At the same time, politicians also took action within Ukraine's institutions. Parliament held two important votes earlier today within a couple hours of each other. The first summoned members of the Cabinet of Ministers to the legislature, and the second was a vote of no confidence in government. The summons passed with overwhelming support, the no confidence vote failed.
The roll call votes on the table below show united opposition parties, unanimous in their commitment to a no confidence vote, with a handful of deputies not voting or absent during the summons. The Communist Party was also united, supporting the summons and not casting votes on the confidence motion. The behavior of the Communists is consistent with their past actions challenging government, but failing to back outcomes that the more Western-oriented opposition supports. Ten years ago, when protests against the regime were in their nascent stage, Communists also opposed then-president Leonid Kuchma. But, their protest activities were distinct from other opposition actors. The Communists also supported electoral reform to adopt a proportional representation system (when that change occurred about a decade ago). They further supported constitutional reforms to reduce the power of the presidency when it seemed increasingly likely that the opposition could win in the then-upcoming presidential election of 2004. Summoning government, but not voting to oust it, is in line with past behavior.
The Party of Regions, which had been accused of improperly coordinating votes in the recent past (by having deputies cast others' votes in the electronic system), showed variation in behavior on the summons. While the modal vote was "yes," with 147 deputies supporting the summons, 23 did not vote and 35 were absent. The no confidence vote saw deputies voting with their feet; only 5 voted no, with 100 not voting and 87 absent. A lone defector supported the no confidence motion. This behavior does not seem to represent the splintering of the Party of Regions that many speculated about over the last couple of days.
Non-affiliated deputies now include former Party of Regions stalwarts who voted with the opposition, such as Inna Bohoslovska. But, like the Party of Regions, other non-affiliated deputies seemed to be hedging as well (eleven deputies were absent for both votes).

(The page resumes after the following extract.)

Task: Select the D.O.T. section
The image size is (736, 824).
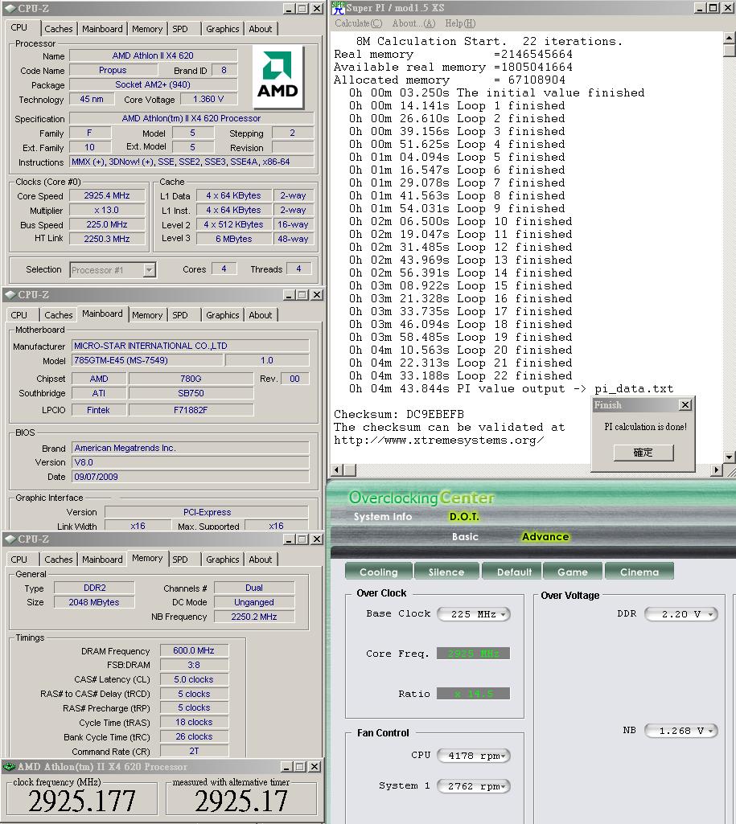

Although the opposition is understandably disappointed with the results of the no confidence vote, elements of legislative accountability worked today. Parliament summoned government to ask "uncomfortable questions" (Schedler 1999), and ministers responded. For the no confidence vote to have passed, more defections from the regime were needed. The tipping point has not been reached, however. While prominent politicians abandoned the Party of Regions, most rank-and-file members seem willing to wait out the protests, hedging their bets by not casting votes on the confidence motion. In that way, they may be able to land more softly if things turn against the regime, but they also risk little if the regime prevails.